This post is part 2 in a series about some issues that are on the minds of a lot of non-binary people. Part 1 was about why I prefer male pronouns. Today I’m talking about bathrooms. Part 3 will be about legal designations / filling out forms.
I am someone who is inhabiting a space in this world, in between genders. There is a growing language, subculture of sorts, and political agendas surrounding this experience. In theory, I am on board with all I’ve seen (and let me clarify that what I’ve seen is almost entirely online at this time, and not reflected in the world I actually live in). But in actuality, not every part of it appeals to me personally. Which is OK – I can still support it while simultaneously getting the word out that not all non-binary people have the same needs, preferences, and agendas.
In general, I use the women’s restroom. The reason for this is: because it is where I would rather go, despite the fact that I see myself in more masculine terms, overall.
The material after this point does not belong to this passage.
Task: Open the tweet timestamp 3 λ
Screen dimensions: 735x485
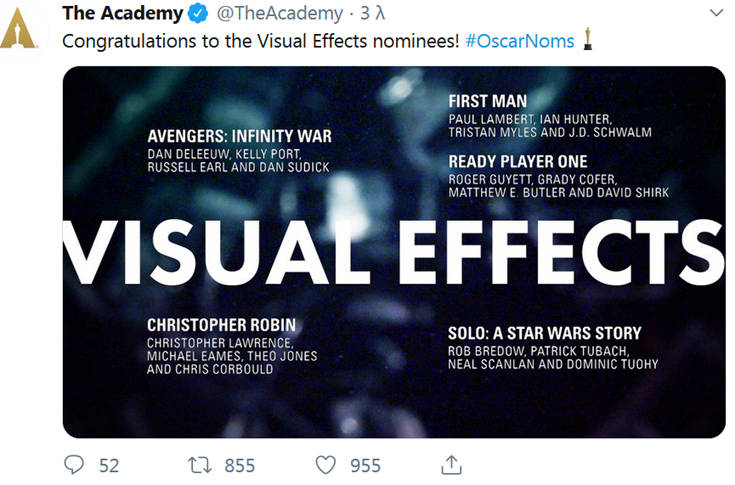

No need for a further explanation – no need to try to align different areas of my life into one gendered idea of myself (even if that one gendered idea is “gender neutral,”) if I don’t feel like it.
If there is a single stall / gender neutral one available, I would prefer to use that bathroom. But usually there is not, and it is not something that I am personally concerned about. I feel comfortable enough in the women’s restroom. I don’t have any anxiety about it. I don’t second guess it. I’ve rarely been confronted (I keep my head down, avert my eyes, I don’t linger, etc. I am aware I don’t completely belong, so I wanna be as inconspicuous as possible, and so far so good.)
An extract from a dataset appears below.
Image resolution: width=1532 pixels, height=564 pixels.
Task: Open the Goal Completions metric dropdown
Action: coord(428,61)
(I wrote an earlier post about my experience with bathrooms, here, at Bathroom anxieties: a genderqueer janitor’s perspective.)
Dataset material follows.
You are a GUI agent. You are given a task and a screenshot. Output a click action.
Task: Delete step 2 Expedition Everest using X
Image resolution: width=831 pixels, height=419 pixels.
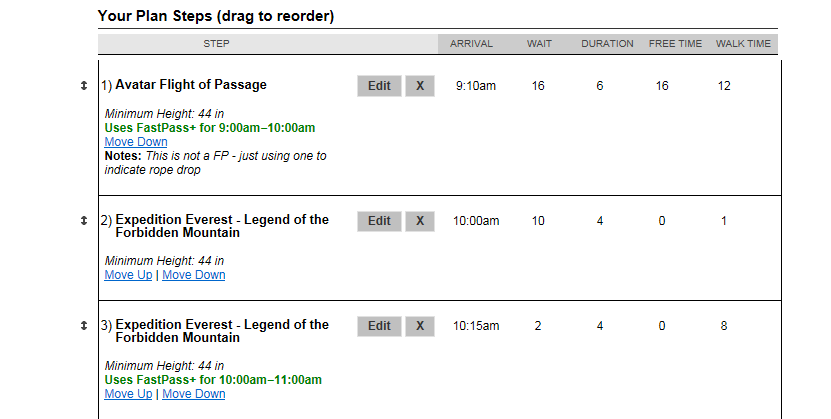(420, 221)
However, many non-binary and transitioning people do not feel safe and/or comfortable in either the women’s or the men’s restroom. Indeed, they are often made to feel unsafe and uncomfortable. There has been a push for more gender neutral bathrooms in public places, over the past few years, particularly at schools and on campuses. Why schools and campuses? I’m not sure exactly, but I can make an educated guess. People in their teens and early twenties are at these places en masse. People in their teens and early twenties tend to be going through changes – they may be focusing on their identities (including gender identities) more so than the general population, so it makes sense they would want to change the spaces where they spend the most time, in order to feel more safe and comfortable.
I hope this movement spreads beyond schools, to include government buildings, corporate chains, every place, really. I think that it will, or, at least, I think this agenda will gain more traction than the push for gender neutral pronouns, which is, comparatively speaking, somewhat nebulous. changes in language are more about changing people’s perceptions and notions on a large scale (potentially very difficult). Bathrooms are about physical spaces, with a direct request that involves a straightforward solution.
New buildings can go up with this floor plan in mind, without much more money or labor. Existing buildings can be remodeled and reorganized. (Something that happens frequently anyway.) Often it’s just a matter of relabeling existing layouts (at no additional cost). For example, if a restaurant has a single stall restroom for men, and a single stall restroom for women, how much work would it take to get that restaurant to just change them both to gender neutral bathrooms? Hopefully within the near future, not much convincing work at all!
Until this is happening anywhere and everywhere (I hope I see the day!!!!), here is an amazing website resource: Refugee Restrooms.
All you have to do is type in your city or location, and it is a database that lists where there are single stall handicap accessible and/or gender neutral restrooms in that area. The database is only as big as everyone makes it, so if you know of bathrooms in your area, go ahead and type in the locations now! I started adding some for my city; let’s spread the word!